The problem is easy to state:
Prove that $$\sin{\alpha}+\sin{\beta}+\sin{\gamma}>2$$ Where $\alpha$, $\beta$ and $\gamma$ are angles from an acute-angled triangle.
I only managed to turn it into: $$ a+b+c>4R $$ Where $a$, $b$ and $c$ are the sides of the triangle and $R$ is the radius of the circumcircle.
I was looking for a cool proof rather than a bunch of calculations! Thank you in advance for your help!
On
By using law of sines, $\frac{a}{\sin(A)}=\frac{b}{\sin(B)}=\frac{c}{\sin(C)}$, one can substitute the values for $\sin(A)$ and $\sin(B)$ in terms of $\sin(C)$ from the law of sines in the expression $\sin(A)+\sin(B)+\sin(C)$ and arrive at $\sin(C)(\frac{a+b+c}{c})$; where $a,b,c$ are the sides and $A,B,C$ are the opposite angles to them respectively.
Now using triangle law of inequality, $\sin(C)(\frac{a+b+c}{c})>\sin(C)*2$ . Assuming that $C$ is one of the angles that is at least $60$ degrees and atmost 90 degrees (without any loss of generality), we arrive at the answer since $\sin(60)=\frac{\sqrt{3}}{2}$.

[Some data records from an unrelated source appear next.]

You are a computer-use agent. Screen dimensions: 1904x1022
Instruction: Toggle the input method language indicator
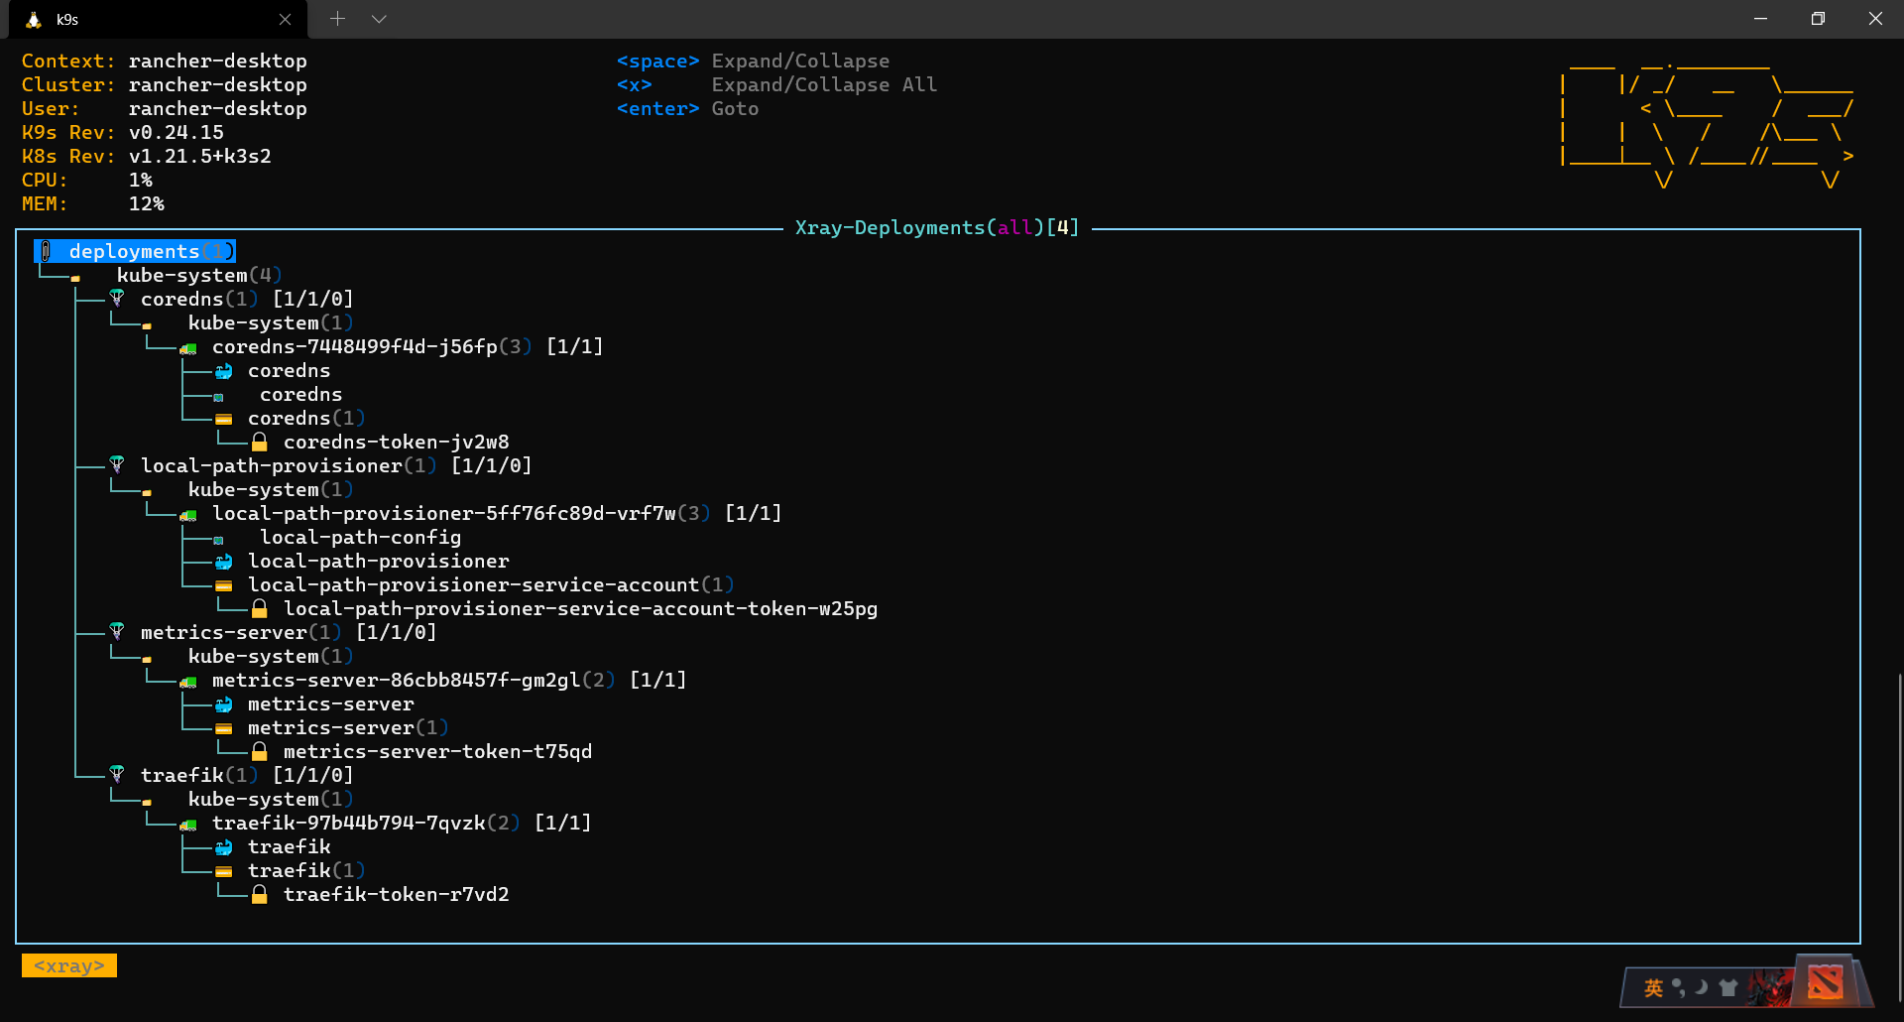tap(1653, 987)
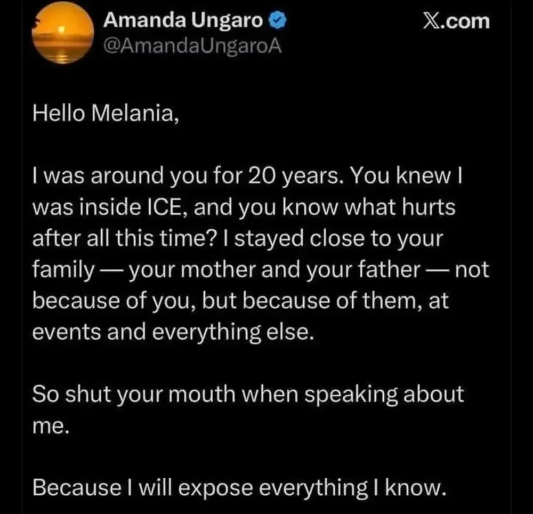Click the lone word 'me.' line

[x=51, y=425]
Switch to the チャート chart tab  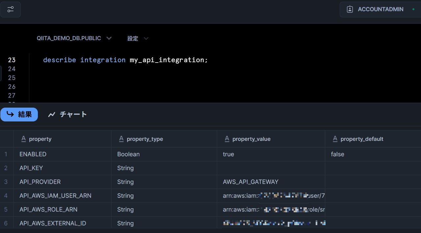pyautogui.click(x=68, y=115)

$\sin\left(\alpha\right) \geq 2\alpha/\pi\,,\quad\sin\left(\beta\right) \geq 2\beta/\pi\,,\quad\sin\left(\gamma\right) \geq 2\gamma/\pi$.
$$ \sin\left(\alpha\right) + \sin\left(\beta\right) + \sin\left(\gamma\right) \geq 2\,{\alpha + \beta + \gamma \over \pi} = 2 $$
The equal $\left(~=~\right)$ sign is excluded since it requires $\alpha = \beta = \gamma = 0$ or $\alpha = \beta = \gamma = \pi/2$ which do not satisfy the problem conditions.
Then $$ \begin{array}{|c|}\hline\\ \color{#ff0000}{\large\quad% \sin\left(\alpha\right) + \sin\left(\beta\right) + \sin\left(\gamma\right) \color{#000000}{\ >\ } 2\quad} \\ \\ \hline \end{array} $$